Introduce yourself and tell us about MIT BootCamps?
I am Erdin Beshimov, Founder of MIT Bootcamps. We’re an educational program at MIT for entrepreneurs from around the world. As a startup venture within MIT, we’re an example of corporate innovation.
In addition to MIT Bootcamps, I have co-founded Ubiquitous Energy, Inc., a solar tech company, and the MITx MicroMasters Program, a digital credentialing initiative.
What problem is MIT BootCamps solving?
MIT Bootcamps is solving a very specific problem for aspiring entrepreneurs. A lot of people in the world have dreams of being entrepreneurs. They imagine a better future for themselves. This is very good.
But very few people get exposure to entrepreneurship through education, experience, or mentorship. So aspiring entrepreneurs often don’t know where to start. Skills that are simple for experienced entrepreneurs are often very difficult, even mysterious, for those starting out.
So we study accomplished entrepreneurs and break down their mindsets, behaviors and actions into concrete, foundational skills that we teach and coach around at the Bootcamp.
We want to give people the magical feeling of leading innovation.
Are there particular aspects of entrepreneurship in education that make it different?
Yes, I would say so. First and foremost, in education–or specifically in initiatives that focus on teaching–your customer is your student. This means that you cannot be transactional and your focus always has to be on the longterm.
You see, your student might be “purchasing” your teaching to solve a functional need. For example, a need to learn how to cold-call prospective customers or a need to learn how to make an elevator pitch. But the student is driven to those knowledge needs by the underlying factors that are deeply emotional: to feel a little bit more confident, to gain a bit more self-esteem, to make one’s parents proud. These are precious and sensitive matters, and one must always keep that in the back of one’s mind and treat the “customer” with genuine respect and emotional care.”

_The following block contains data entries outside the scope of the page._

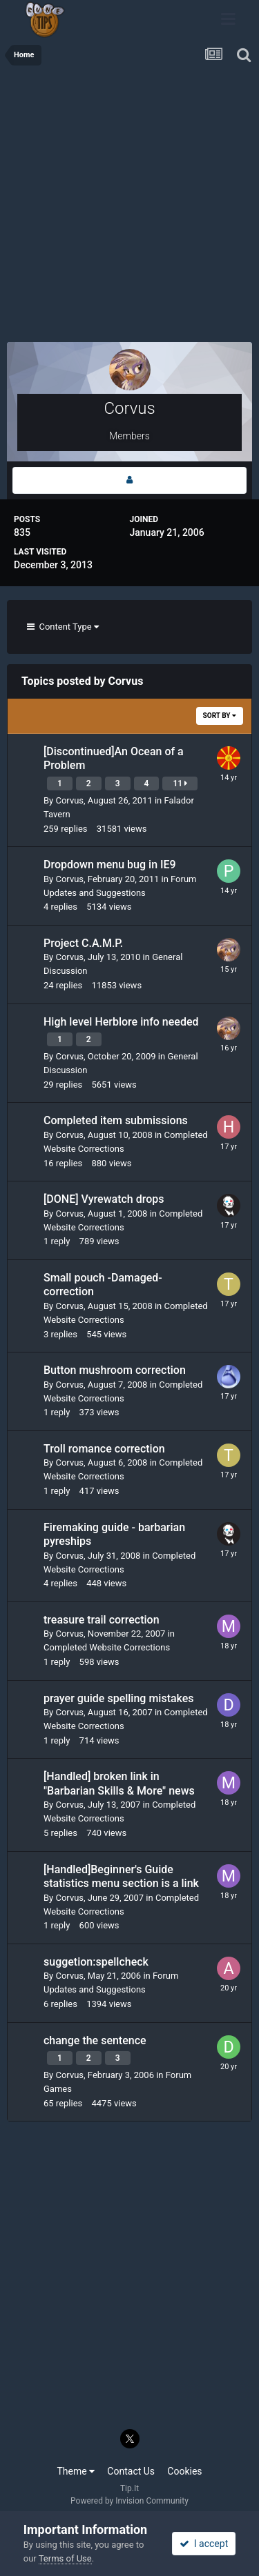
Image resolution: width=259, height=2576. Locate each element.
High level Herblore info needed (121, 1021)
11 (180, 783)
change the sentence (95, 2040)
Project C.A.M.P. (83, 943)
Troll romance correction (104, 1448)
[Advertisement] (129, 208)
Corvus (69, 800)
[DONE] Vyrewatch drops (104, 1199)
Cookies (184, 2471)
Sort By (219, 715)
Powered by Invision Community (129, 2501)
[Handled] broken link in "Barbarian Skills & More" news (119, 1783)
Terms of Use (65, 2558)
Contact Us (131, 2471)
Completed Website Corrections (107, 1647)
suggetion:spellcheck (96, 1961)
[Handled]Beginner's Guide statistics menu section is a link (121, 1876)
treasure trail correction (102, 1619)
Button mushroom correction (115, 1370)
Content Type (63, 626)
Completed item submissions (116, 1120)
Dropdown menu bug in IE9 (110, 864)
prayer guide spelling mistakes (119, 1698)
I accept (204, 2543)
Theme (76, 2471)
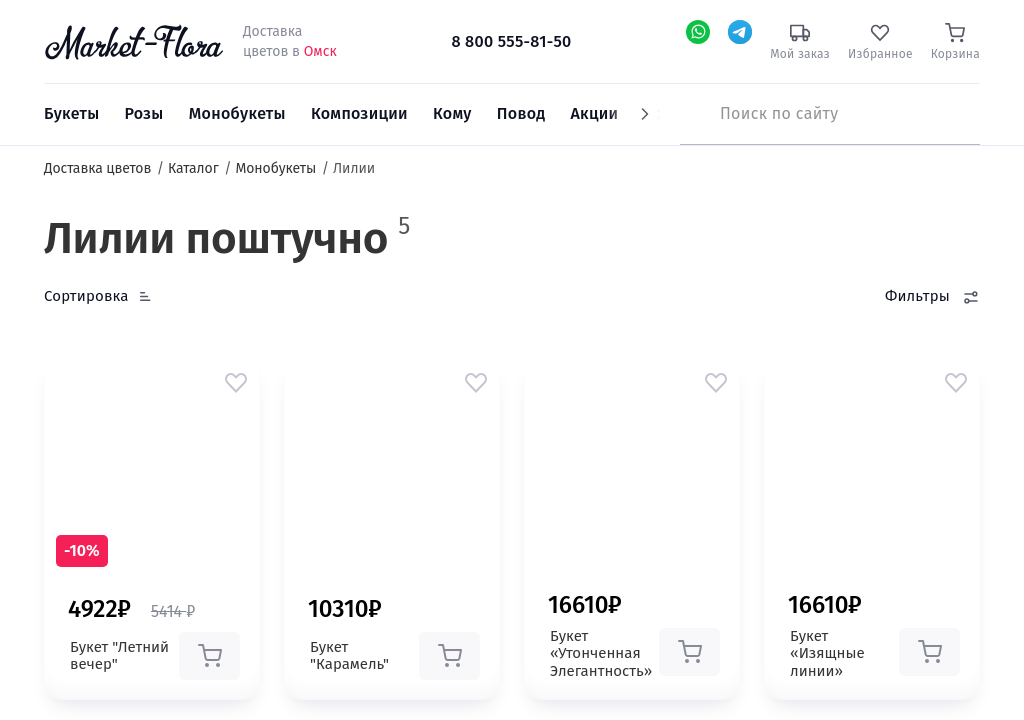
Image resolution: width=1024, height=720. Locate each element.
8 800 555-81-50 (511, 41)
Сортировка (86, 296)
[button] (236, 382)
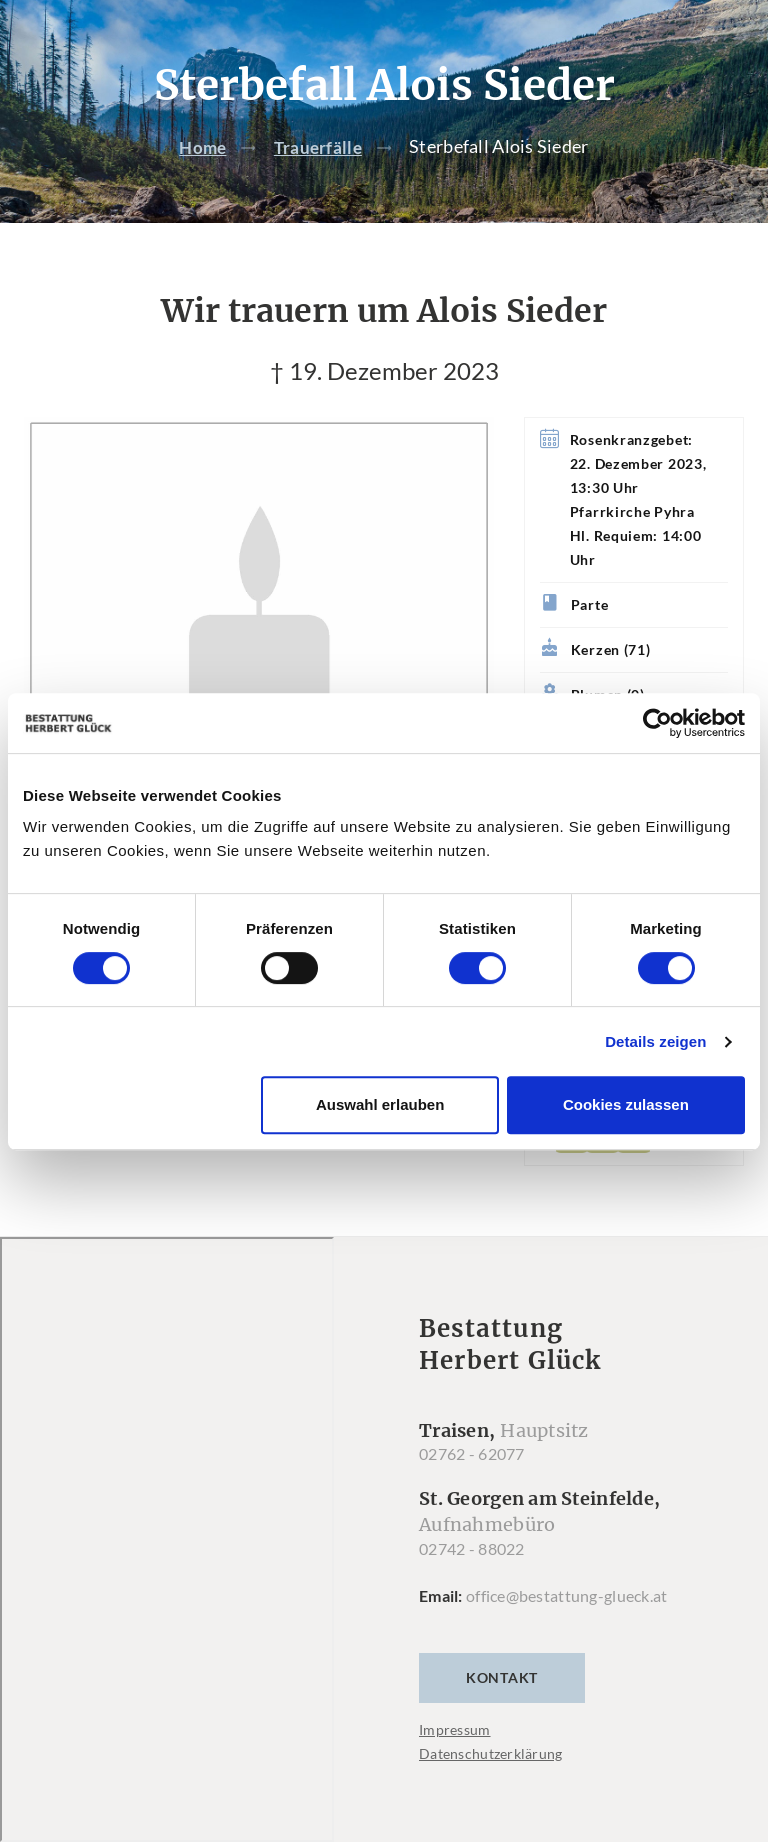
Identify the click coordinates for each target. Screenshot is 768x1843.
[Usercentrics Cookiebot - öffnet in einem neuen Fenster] (657, 723)
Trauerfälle (319, 147)
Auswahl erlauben (380, 1104)
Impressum (455, 1730)
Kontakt (502, 1678)
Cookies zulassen (626, 1104)
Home (201, 147)
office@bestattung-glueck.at (567, 1596)
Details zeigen (655, 1041)
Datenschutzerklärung (491, 1754)
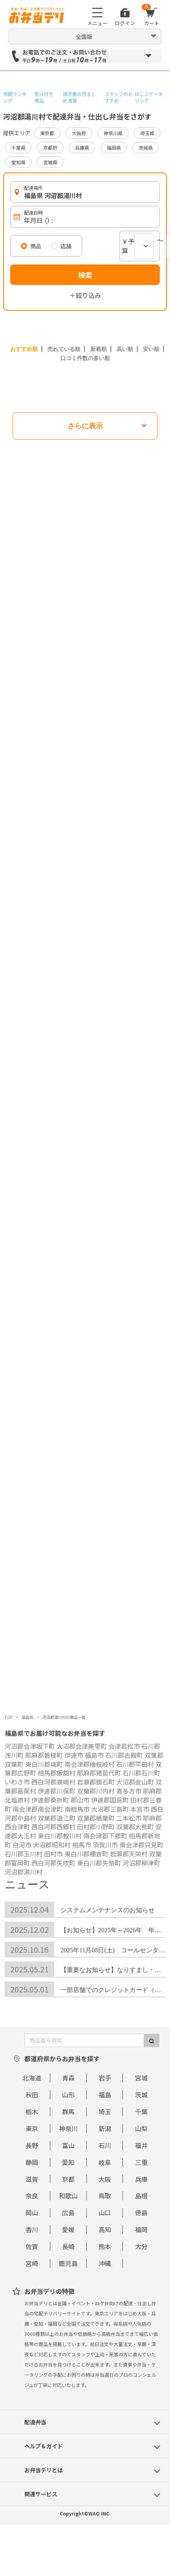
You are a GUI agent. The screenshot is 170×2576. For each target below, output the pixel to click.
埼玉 (105, 2111)
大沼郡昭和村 (52, 1844)
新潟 (105, 2128)
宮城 (141, 2077)
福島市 (94, 1755)
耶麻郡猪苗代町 (99, 1772)
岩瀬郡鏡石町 (96, 1781)
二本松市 (128, 1818)
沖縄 (105, 2263)
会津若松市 (124, 1746)
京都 (68, 2179)
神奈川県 (113, 133)
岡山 (32, 2212)
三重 (141, 2162)
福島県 (27, 1717)
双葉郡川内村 (96, 1791)
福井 (141, 2145)
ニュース (27, 1884)
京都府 (50, 147)
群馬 (68, 2111)
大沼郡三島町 (110, 1809)
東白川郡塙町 (44, 1764)
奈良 (32, 2195)
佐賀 (32, 2246)
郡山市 (80, 1800)
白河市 (22, 1844)
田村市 (53, 1853)
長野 (32, 2145)
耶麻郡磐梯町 (44, 1755)
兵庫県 (82, 147)
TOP (9, 1717)
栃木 (32, 2111)
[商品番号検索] (84, 2040)
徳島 (141, 2212)
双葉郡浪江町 (56, 1818)
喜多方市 (128, 1791)
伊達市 (73, 1755)
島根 (141, 2195)
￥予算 (128, 246)
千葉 (141, 2111)
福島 (105, 2094)
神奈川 (68, 2128)
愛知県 (18, 162)
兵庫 (141, 2179)
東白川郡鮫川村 (60, 1835)
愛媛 (68, 2229)
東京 (32, 2128)
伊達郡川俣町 (56, 1791)
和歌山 (68, 2195)
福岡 (141, 2229)
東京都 (47, 133)
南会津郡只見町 (141, 1844)
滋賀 (32, 2179)
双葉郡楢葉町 (96, 1818)
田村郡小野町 (96, 1826)
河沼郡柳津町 (141, 1862)
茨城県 (146, 147)
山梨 (141, 2128)
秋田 (32, 2094)
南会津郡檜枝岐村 (89, 1764)
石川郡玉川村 (23, 1853)
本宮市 (139, 1809)
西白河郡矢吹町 (53, 1862)
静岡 (32, 2162)
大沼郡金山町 (135, 1781)
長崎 (68, 2246)
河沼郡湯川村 (23, 1871)
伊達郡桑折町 (50, 1800)
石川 (105, 2145)
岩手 (105, 2077)
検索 (85, 275)
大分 (141, 2246)
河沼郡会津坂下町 (30, 1746)
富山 (68, 2145)
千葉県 (18, 147)
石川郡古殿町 (124, 1755)
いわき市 (17, 1781)
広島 (68, 2212)
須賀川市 (105, 1844)
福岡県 (114, 147)
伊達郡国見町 (110, 1800)
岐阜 (105, 2162)
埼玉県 (147, 133)
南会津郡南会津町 (38, 1809)
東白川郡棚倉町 (86, 1853)
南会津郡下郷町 (105, 1835)
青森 (68, 2077)
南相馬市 (77, 1809)
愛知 (68, 2162)
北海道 (31, 2077)
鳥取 (105, 2195)
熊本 (105, 2246)
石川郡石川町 (141, 1772)
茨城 (141, 2094)
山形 (68, 2094)
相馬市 (81, 1844)
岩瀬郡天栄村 (129, 1853)
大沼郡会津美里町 (82, 1746)
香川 (32, 2229)
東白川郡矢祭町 (99, 1862)
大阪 (105, 2179)
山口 (105, 2212)
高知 (105, 2229)
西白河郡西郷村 (53, 1826)
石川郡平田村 (135, 1764)
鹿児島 (68, 2263)
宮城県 (50, 162)
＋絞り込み (85, 295)
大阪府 (79, 133)
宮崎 (32, 2263)
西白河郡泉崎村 (53, 1781)
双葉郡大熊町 (135, 1826)
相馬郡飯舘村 (56, 1772)
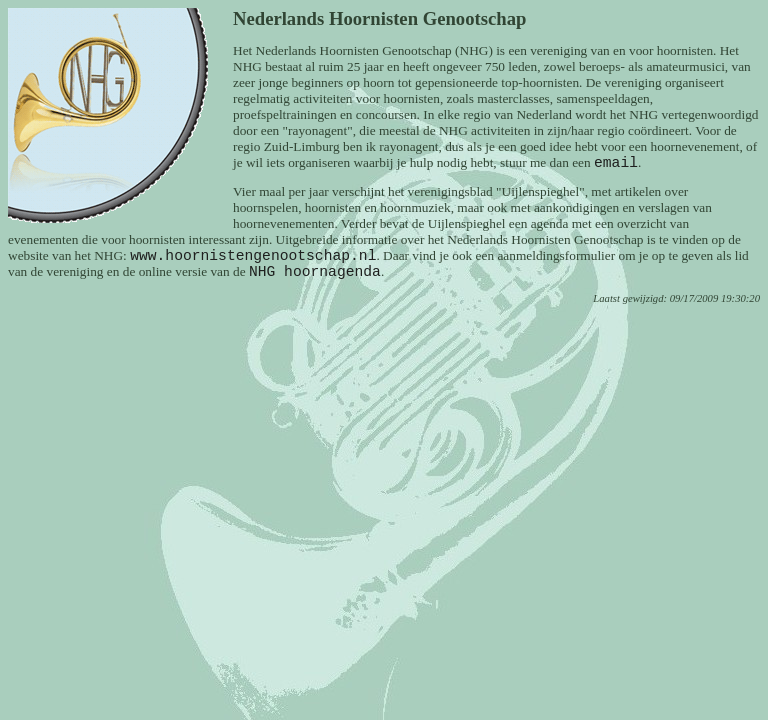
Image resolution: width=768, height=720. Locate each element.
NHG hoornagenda (315, 272)
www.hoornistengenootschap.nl (253, 256)
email (616, 163)
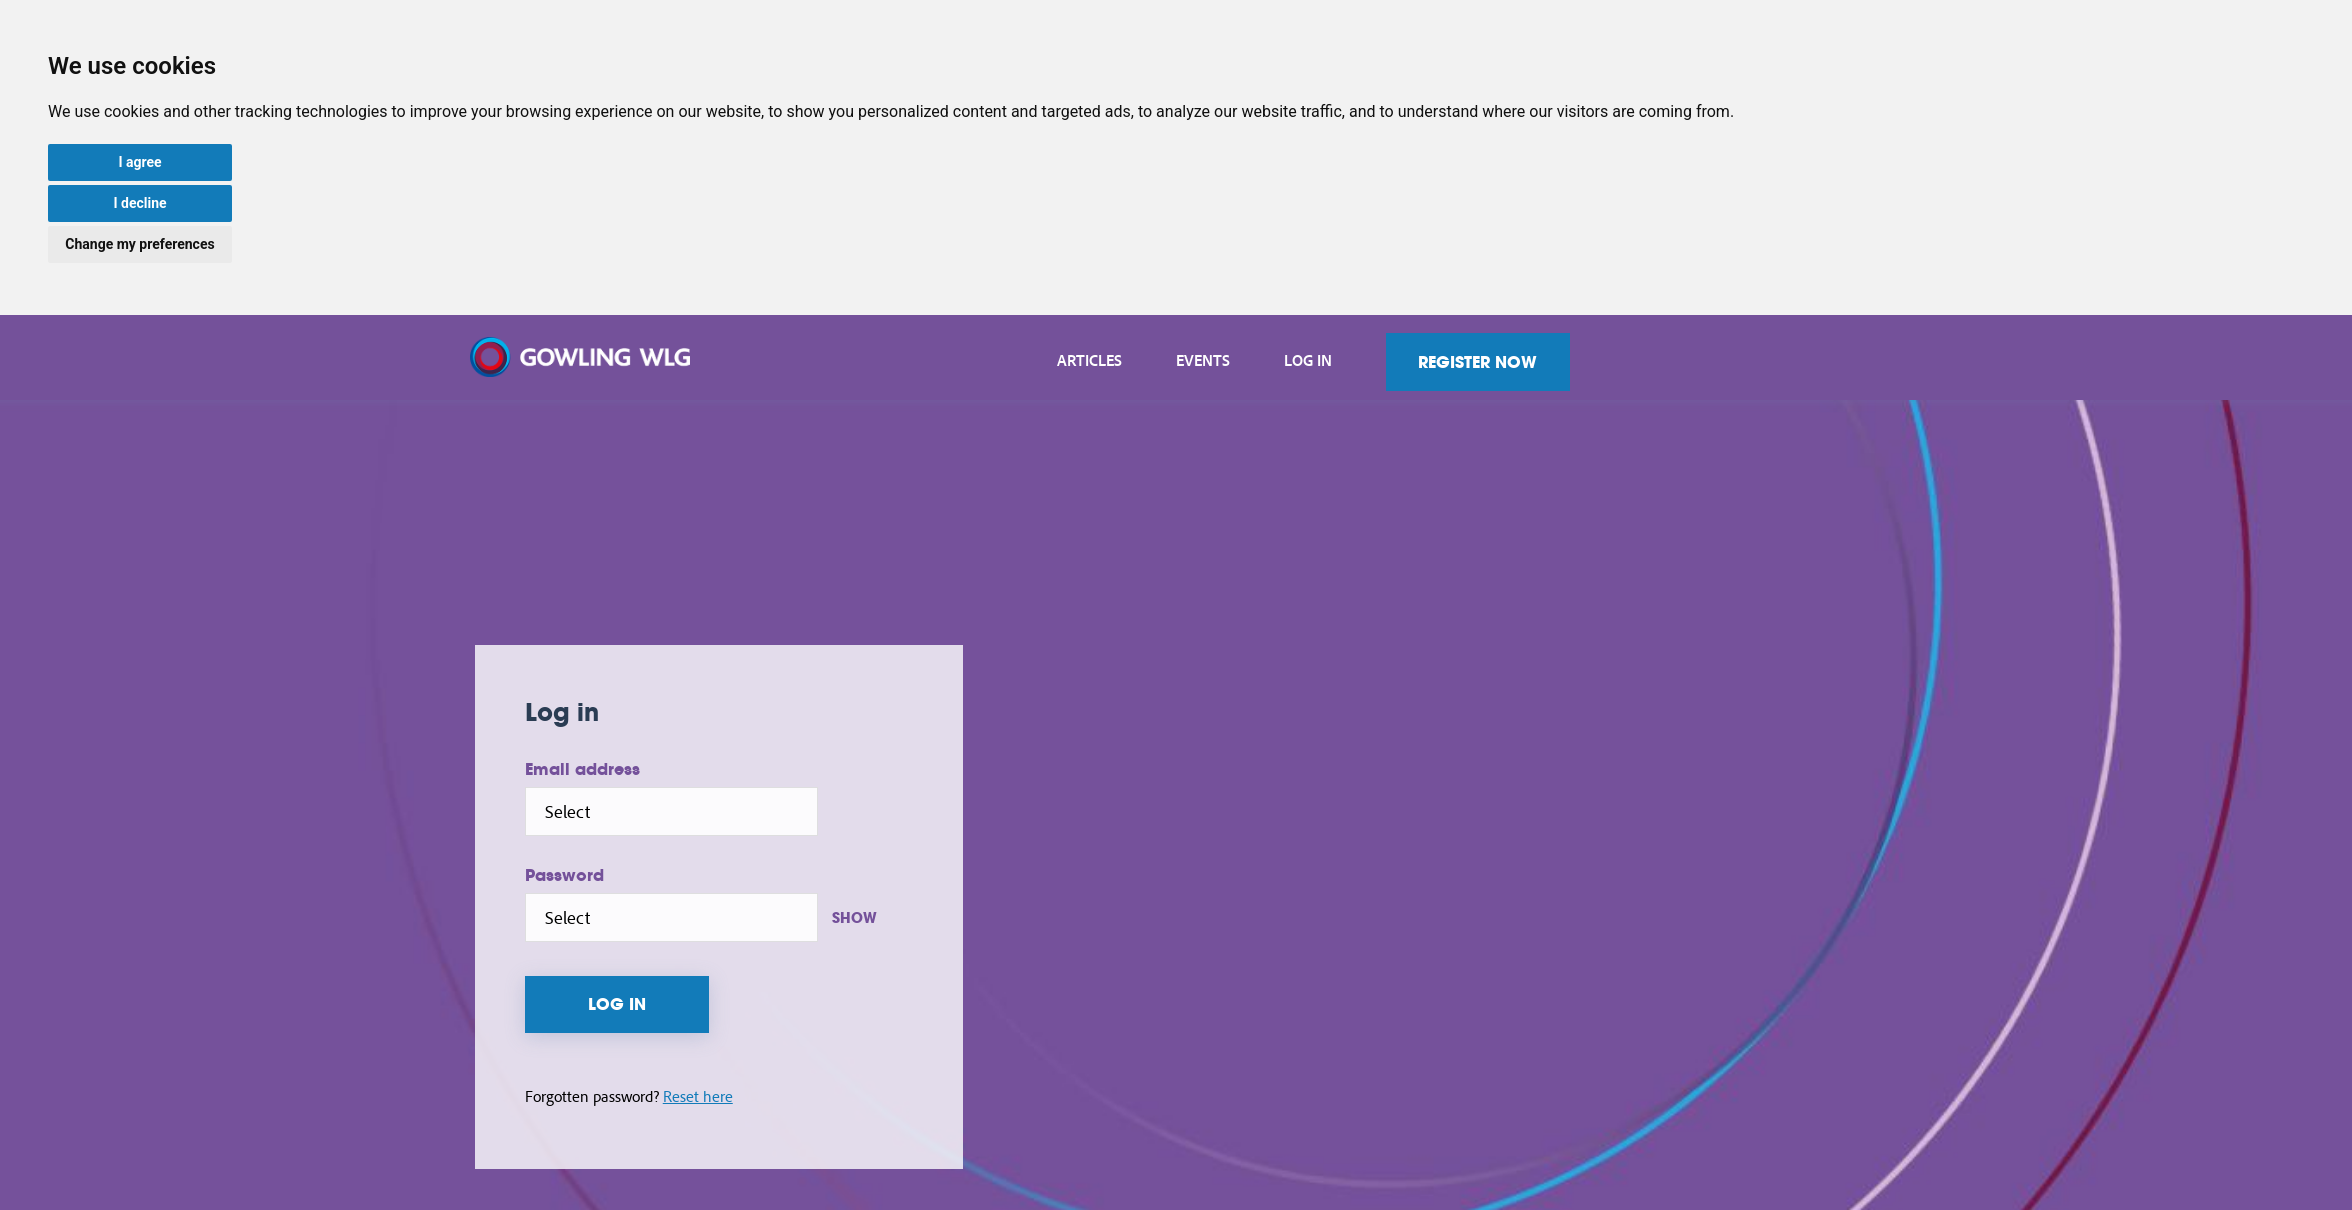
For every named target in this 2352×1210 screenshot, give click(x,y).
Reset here (849, 1097)
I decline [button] (139, 203)
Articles (1245, 360)
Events (1359, 360)
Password (715, 874)
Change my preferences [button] (139, 244)
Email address (733, 768)
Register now (1634, 362)
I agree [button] (139, 162)
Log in (1464, 360)
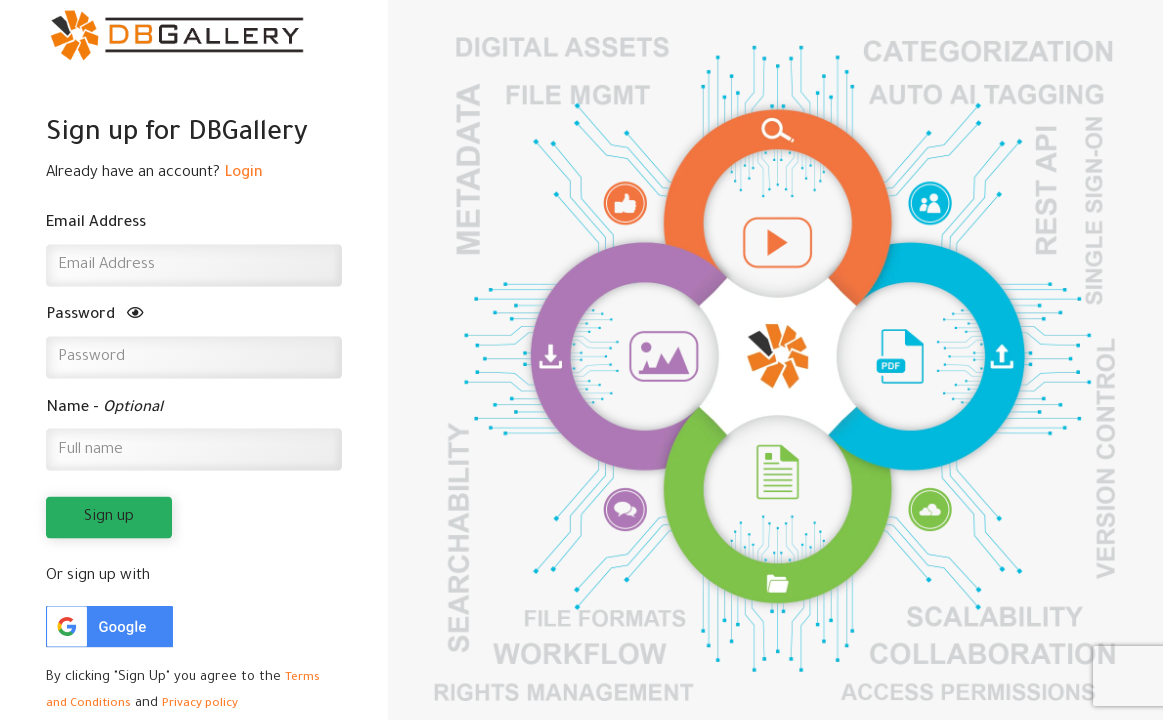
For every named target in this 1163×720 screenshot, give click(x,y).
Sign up (109, 517)
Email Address (96, 223)
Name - (104, 407)
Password (95, 315)
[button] (109, 627)
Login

So, while education may be delivered in the form of a product, in the truest sense it is always service.
What makes MIT a special place for innovation, including in the field of education?
MIT epitomizes a very interesting duality that I believe is instrumental to innovation. It is both confident and humble. People at MIT are confident in their abilities, or at least in their ability to acquire those abilities. But they are also humble and they understand that the world is very complex, so one ought to proceed with care. People at MIT aren’t measured by their IQ scores, even though it would seem so. They are measured by the challenges that they undertake and the irreverent creativity and chutzpah with which they do so.
So I think this interaction between the polarities of irreverence and thoughtfulness creates real creative energy and fuels innovation.
Now speaking about educational innovation, MIT is dedicated to advancing and applying the science of learning. And it also very deeply believes in its mission of improving the world through science, ideas, and knowledge. This combines very well with the general creative energy inherent on campus and is the reason MIT has done so many interesting things in educational innovation.
What’s your best advice for new entrepreneurs?
Think of knowledge through the lens of compounding. Every piece of learning you add amplifies your ability to make an impact not linearly, but exponentially. People in general have a difficult time grasping the concept of compounding. This prevents them from truly sensing how powerfully they all can better and transform themselves over the longterm. So focus on learning over the long term. Entrepreneurship, at its heart, is a learning process.
Share your favourite quote with us?
I’ll share a couple.
“From afar every galaxy looks like a star.” This is a quote by my mentor at MIT, Sanjay Sarma. It’s a good reminder that there is always a bit more to things than it seems.
“There is nothing more powerful than an idea whose time has come.” I first heard it from my friend and colleague, Brian Subirana, and have liked it ever since.